Task goal
Duplicate the stretch of items below, from the start through the line containing "Action: click(175, 518)", and omit the pictures.

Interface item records
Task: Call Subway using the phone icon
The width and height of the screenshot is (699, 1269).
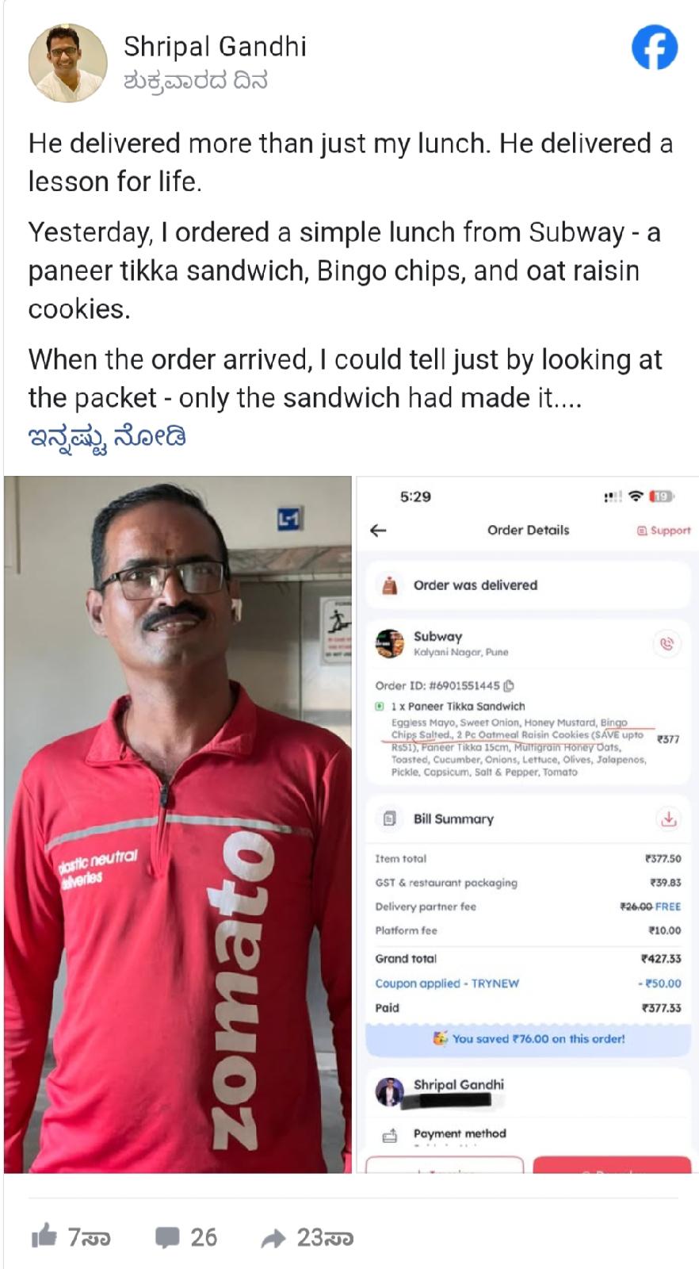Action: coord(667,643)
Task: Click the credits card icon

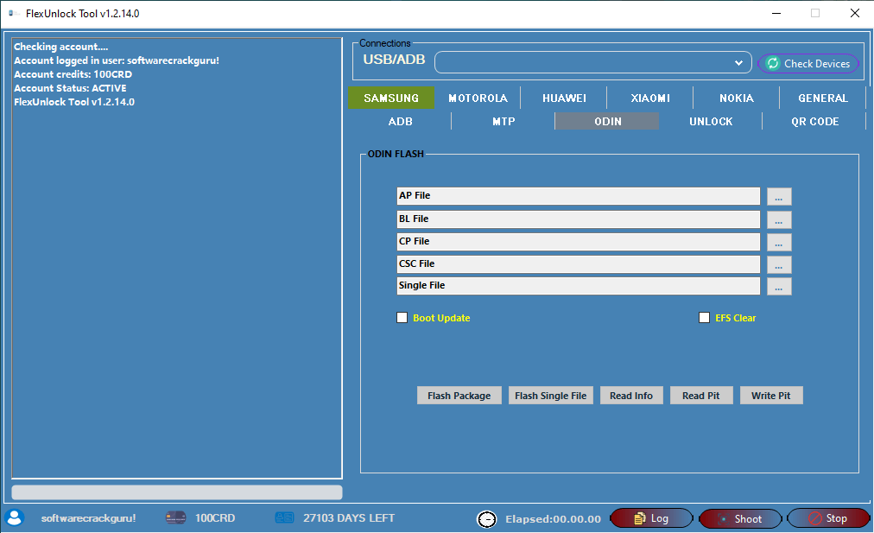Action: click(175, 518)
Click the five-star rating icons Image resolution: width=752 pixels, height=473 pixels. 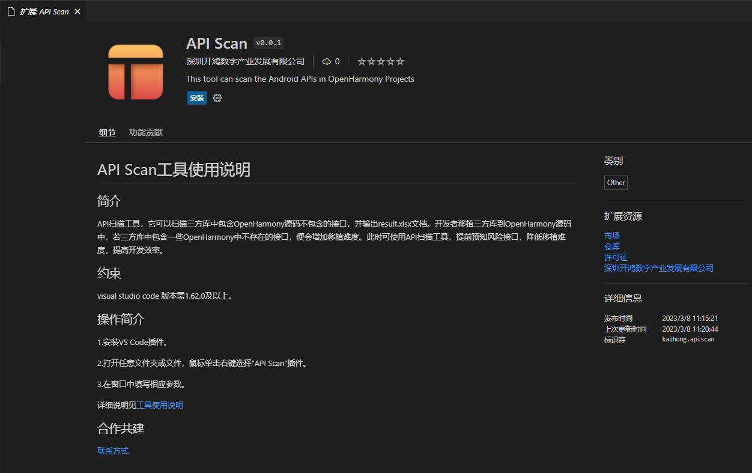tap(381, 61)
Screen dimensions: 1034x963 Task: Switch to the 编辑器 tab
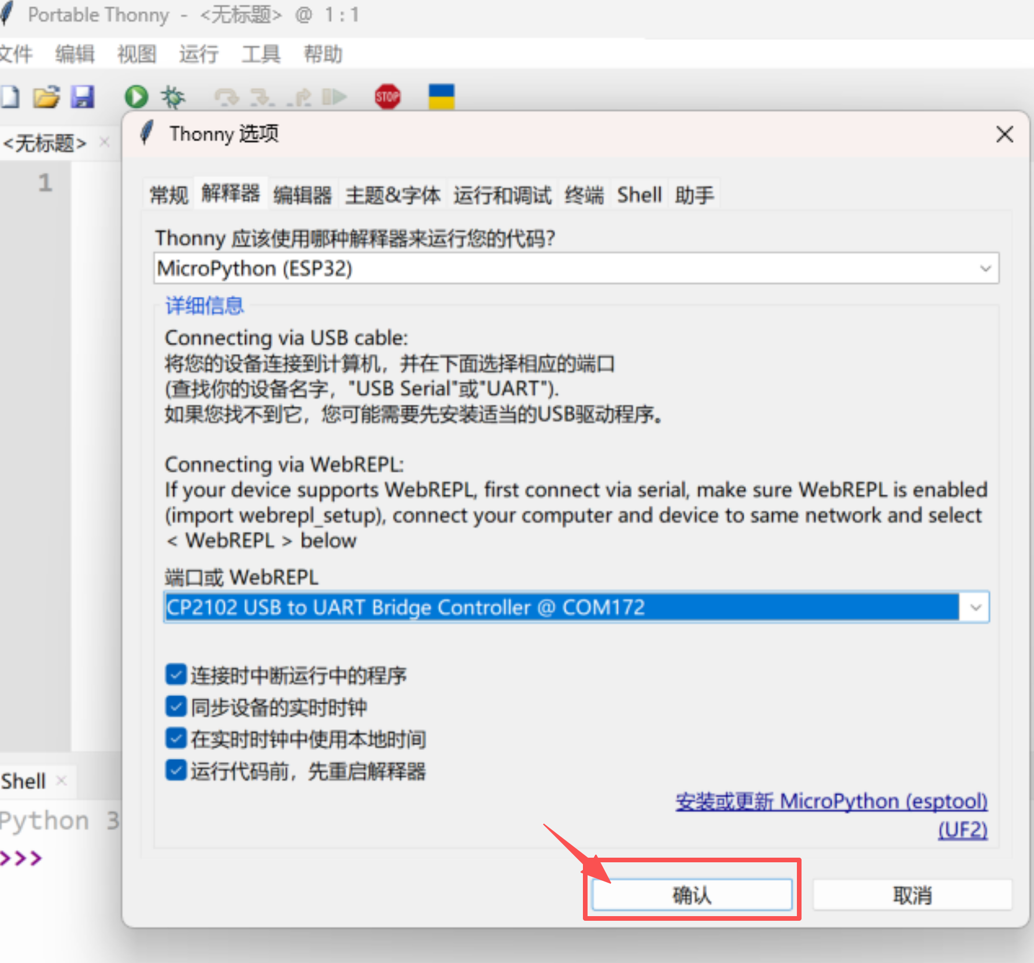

Result of this exercise
Task: Call Subway using the phone icon
The width and height of the screenshot is (699, 1269).
Action: coord(667,643)
Task: Click the credits card icon

Action: click(175, 518)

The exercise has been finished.